By the end of this article, you'll be able to use it for a whole lot more.

Three kinds of variable substitution are available for use: pattern matching, substitution and command substitution. I talk about the first two variables here and leave command substitution for another time.

Pattern Matching

In pattern matching, you can match from the left or from the right. The operators, along with their functions and examples, are shown below:

Operator: ${foo#t*is}

Function: deletes the shortest possible match from the left

Example:

$ export foo="this is a test"
$ echo ${foo#t*is}
is a test
$

Operator: ${foo##t*is}

Function: deletes the longest possible match from the left

Example:

$ export foo="this is a test"
$ echo ${foo##t*is}
a test
$

Operator: ${foo%t*st}

Function: deletes the shortest possible match from the right

Example:

$ export foo="this is a test"
$ echo ${foo%t*st}
this is a
$

Operator: ${foo%%t*st}

Function: deletes the longest possible match from the right

Example:

$ export foo="this is a test"
$ echo ${foo%%t*st}

$

Although the # and % identifiers may not seem obvious, they have a convenient mnemonic. The # key is on the left side of the $ key and operates from the left. The % key is on the right of the $ key and operates from the right. (This is true, at least, for US qwerty keyboards.)

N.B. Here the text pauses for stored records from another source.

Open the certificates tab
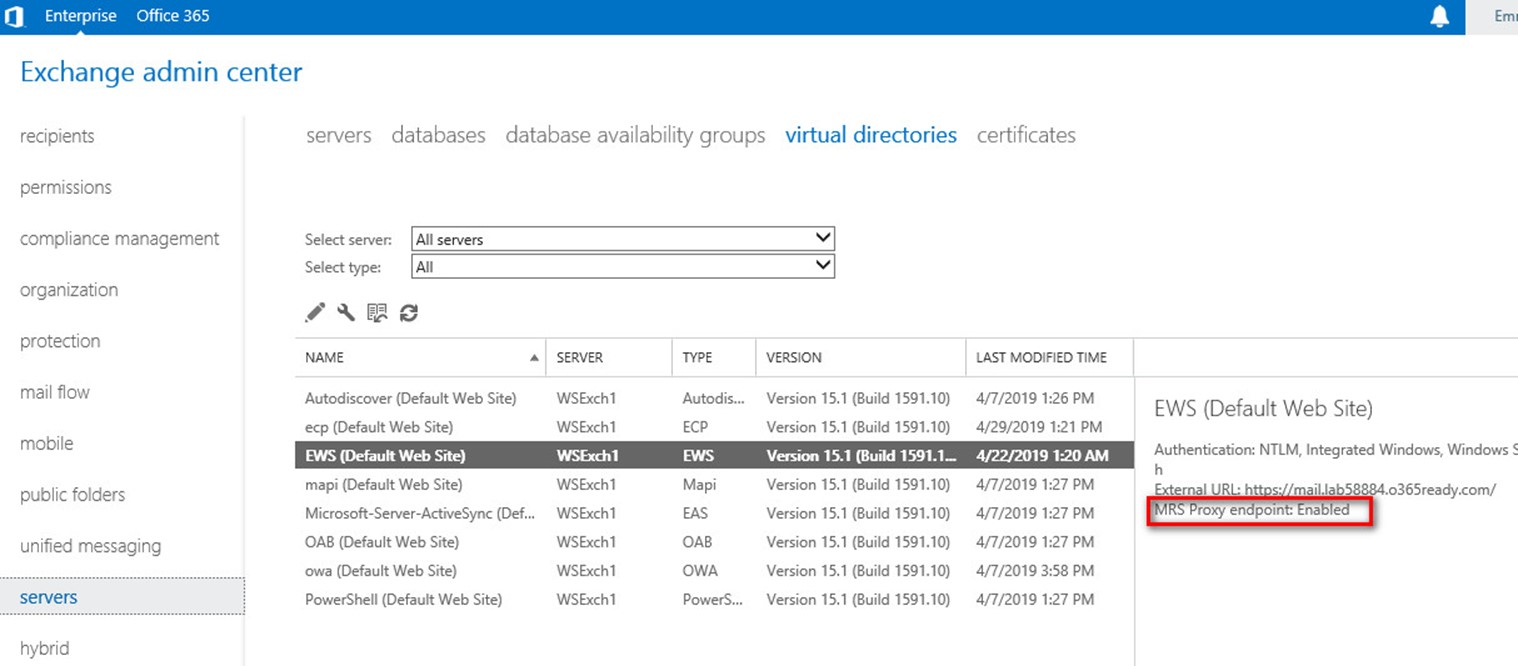 (1026, 135)
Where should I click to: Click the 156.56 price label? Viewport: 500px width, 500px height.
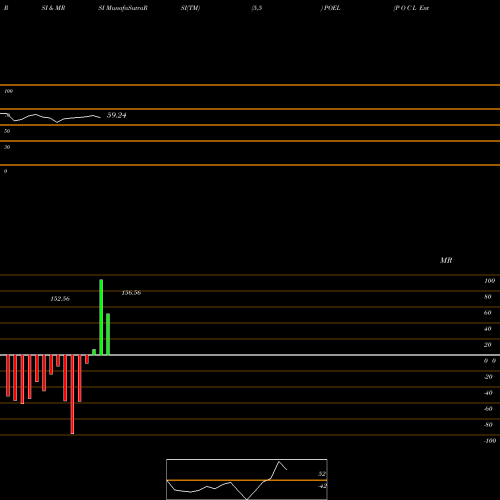coord(131,293)
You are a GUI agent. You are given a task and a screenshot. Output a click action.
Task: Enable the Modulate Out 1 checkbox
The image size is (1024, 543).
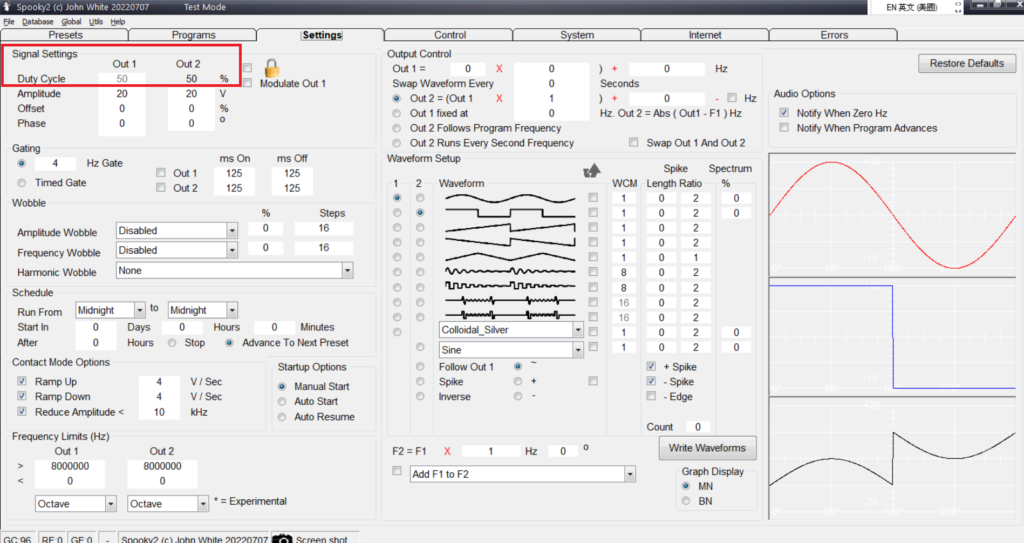[x=247, y=83]
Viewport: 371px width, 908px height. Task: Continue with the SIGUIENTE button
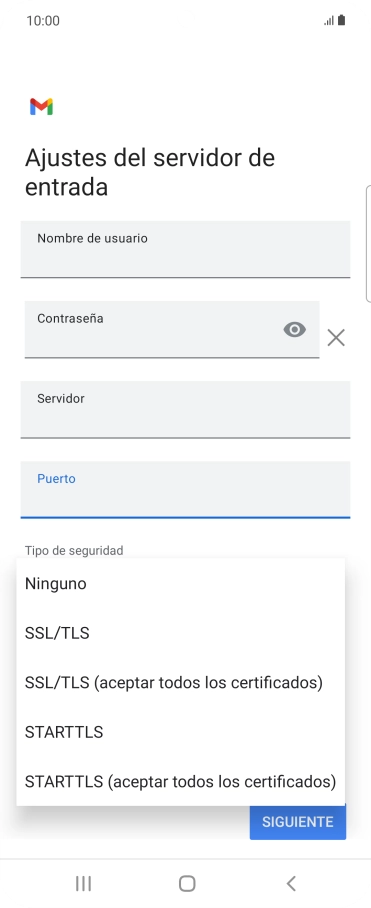pyautogui.click(x=298, y=822)

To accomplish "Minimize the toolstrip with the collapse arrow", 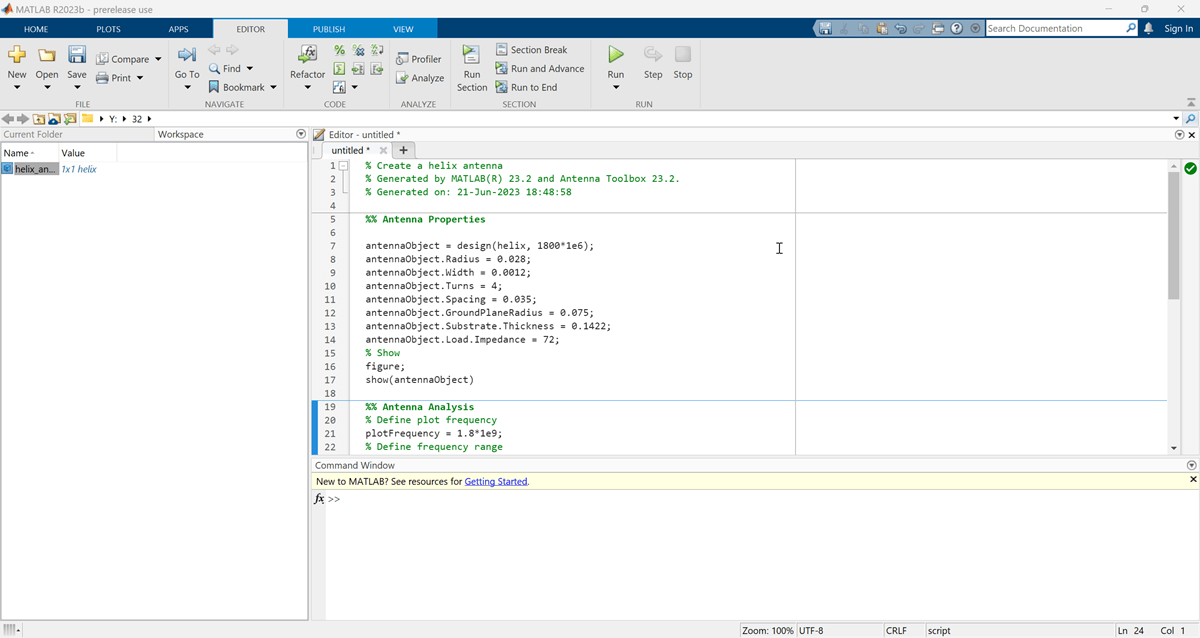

The operators listed above can be used to do a variety of things. For example, the following script changes the extension of all .html files so they now are .htm files.

#!/bin/bash 
# quickly convert html filenames for use on a dossy system
# only handles file extensions, not file names
for i in *.html; do
   if [ -f ${i%l} ]; then 
      echo "${i%l} already exists"
   else 
      mv $i ${i%l}
   fi 
done
Substitution

Another kind of variable mangling you might want to employ is substitution. Four substitution operators are used in Bash, and they are shown below:

Operator: ${foo:-bar}

Function: If $foo exists and is not null, return $foo. If it doesn't exist or is null, return bar.

Example:

$ export foo=""
$ echo ${foo:-one}
one
$ echo $foo

$

Operator: ${foo:=bar}

Function: If $foo exists and is not null, return $foo. If it doesn't exist or is null, set $foo to bar and return bar.

Example:

$ export foo=""
$ echo ${foo:=one}
one

$ echo $foo
one
$

Operator: ${foo:+bar}

Function: If $foo exists and is not null, return bar. If it doesn't exist or is null, return a null.

Example:

$ export foo="this is a test"
$ echo ${foo:+bar}
bar
$

Operator: ${foo:?"error message"}

Function: If $foo exists and isn't null, return its value. If it doesn't exist or is null, print the error message. If no error message is given, it prints parameter null or not set. In a non-interactive shell, this aborts the current script. In an interactive shell, this simply prints the error message.

Example:

$ export foo="one"
$ for i in foo bar baz; do
> eval echo \${$i:?}
> done
one
bash: bar: parameter null or not set
bash: baz: parameter null or not set
$

The : in the above operators can be omitted. Doing so changes the behavior of the operator so that it simply tests for the existence of the variable. This, in turn, causes the creation of a variable, for example:

$ export foo="this is a test"
$ echo $bar

$ echo ${foo=bar}
this is a test
$ echo ${bar=bar}
bar
$ echo $bar
bar
$          

These operators can be used in a variety of ways. A good example would be, in the case when no arguments are given, to give a default value to a variable normally read from command-line arguments. This example is demonstrated in the following script:

#!/bin/bash 
export INFILE=${1-"infile"} 
export OUTFILE=${2-"outfile"}
cat $INFILE > $OUTFILE

Copyright (c) 2005, 2000 by Pat Eyler. Originally published in Linux Gazette issue 57. Copyright (c) 2000, Specialized Systems Consultants, Inc. The material in this article may be distributed only subject to the terms and conditions set forth in the Open Publication License, v1.0 or later.

______________________

-- -pate http://on-ruby.blogspot.com

Comments

Comment viewing options

Select your preferred way to display the comments and click "Save settings" to activate your changes.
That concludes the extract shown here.